Specific complaints and conclusions
The complaints which have been investigated are that the Board did not:

  • provide reasonable care and treatment to Mr A between 25 October and 26 November 2013 (upheld);
  • communicate reasonably with Mr A's family between 25 October and 26 November 2013 (upheld); and
  • respond reasonably to Mrs C's complaints about these matters (upheld).

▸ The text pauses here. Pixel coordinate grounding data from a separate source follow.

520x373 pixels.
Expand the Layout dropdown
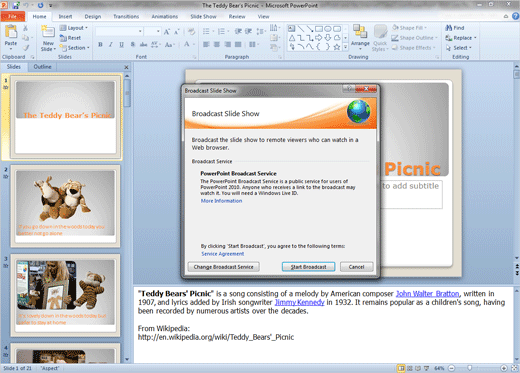74,28
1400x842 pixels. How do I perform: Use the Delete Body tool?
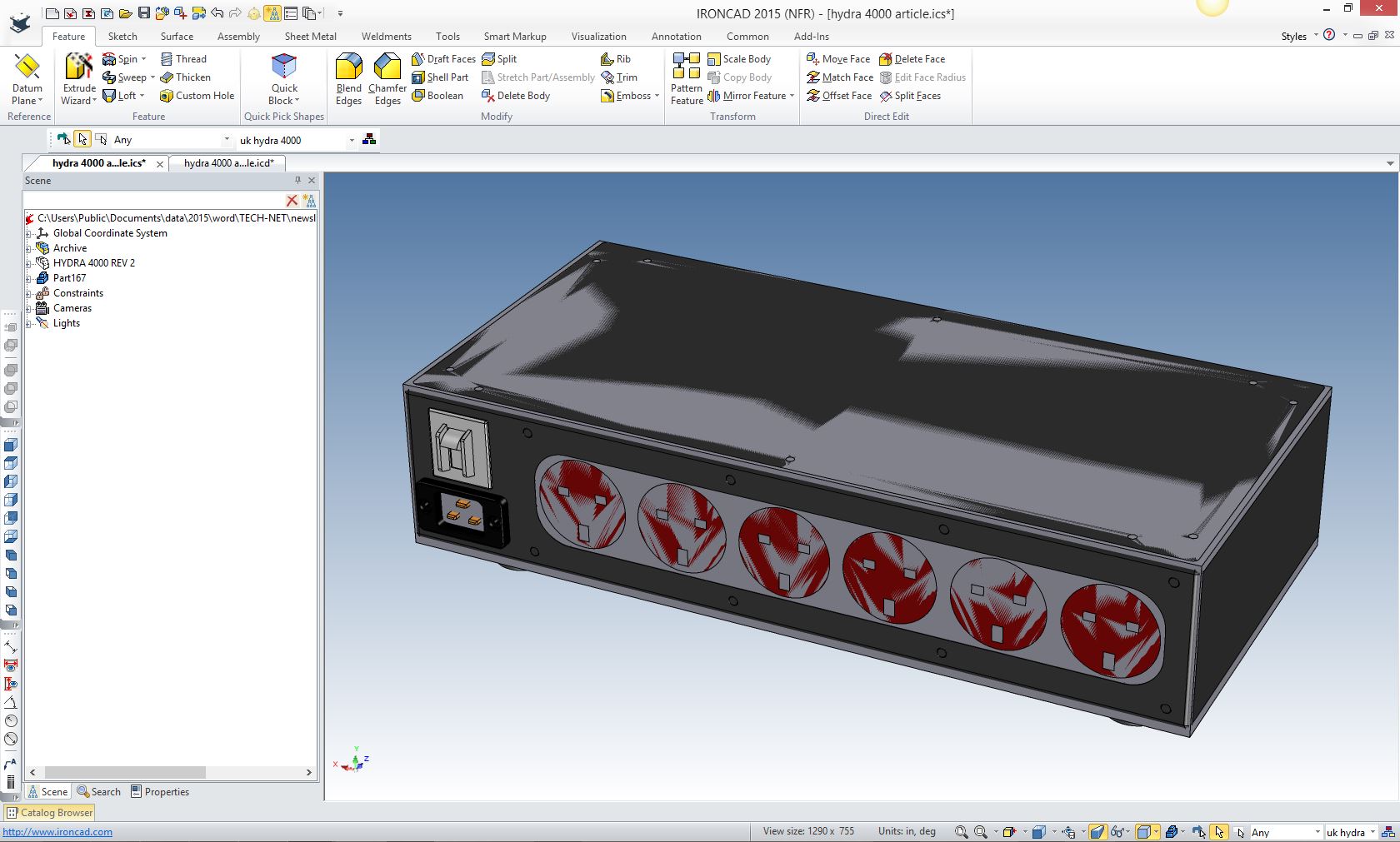pos(516,96)
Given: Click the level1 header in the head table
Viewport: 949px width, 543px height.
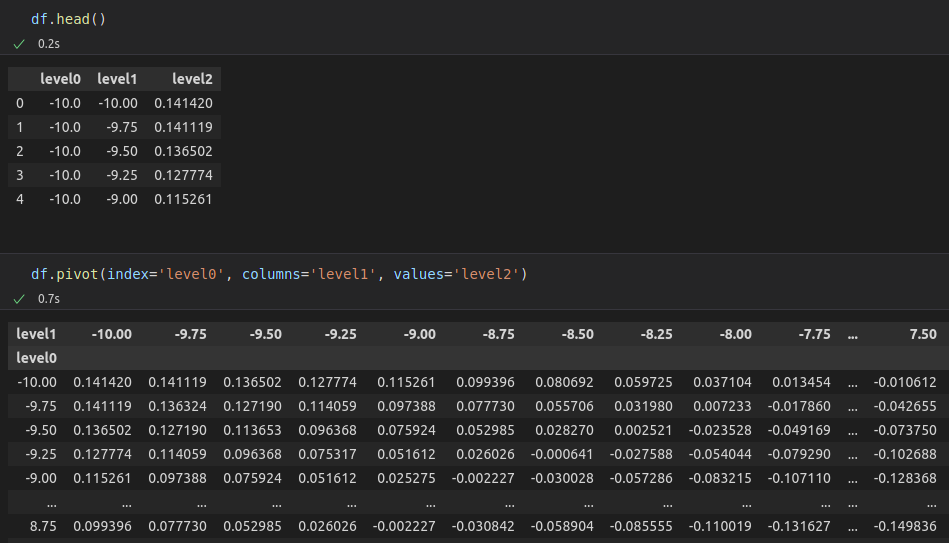Looking at the screenshot, I should click(117, 79).
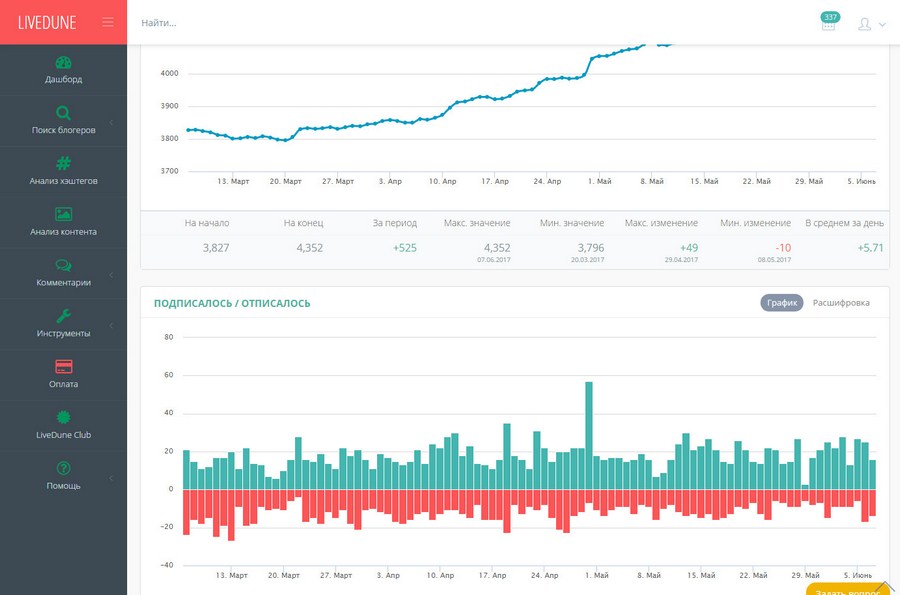Expand the Помощь submenu arrow

tap(111, 478)
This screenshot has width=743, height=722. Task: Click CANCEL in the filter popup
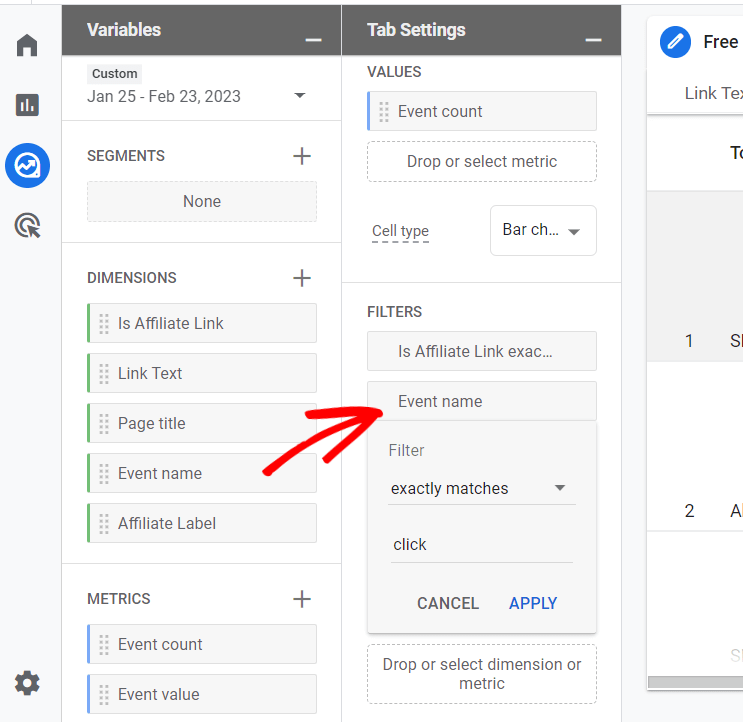coord(447,603)
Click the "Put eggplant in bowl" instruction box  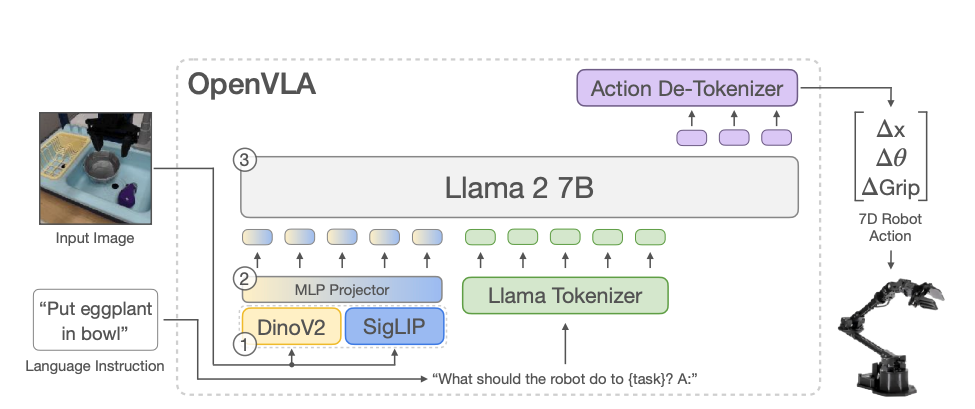pyautogui.click(x=95, y=320)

Redress and recommendations
The Ombudsman recommends that the Board:

  • ensure its policies set out clear responsibilities for clinicians to ensure that tests are either reviewed by the requesting doctor, or handed over to colleagues;
  • carry out a morbidity and mortality case review  of Mr A's death.  The review should include the actions of the Haematology and Orthopaedic departments and provide evidence that the following points were addressed: the handover procedures followed by medical staff; the care and treatment pathways for the management of patients who fracture their hip whilst on a geriatric ward; the failure to ensure that Do Not Attempt Cardio-Pulmonary Resuscitation was discussed appropriately with the patient or his family; whether the Board's end of life care policies were properly followed; whether Mr A's mental capacity was properly assessed and what procedure should have been followed; review whether there was appropriate and timeous discussion of resuscitation with Mr A's family; review the failure to document in Mr A's records the reason for his ward transfer; review the lack of early Consultant input into case discussions with Mr A or his family;
  • include the findings of the morbidity and mortality review in the subsequent appraisal of the consultant responsible for Mr A's care;
  • remind all staff of the importance of documenting and signing discussions with patients' families;
  • apologise for the failings identified in this report; and
  • provide evidence that the actions referred to in the complaint response letter have been implemented.

The Board have accepted the recommendations and will act on them accordingly.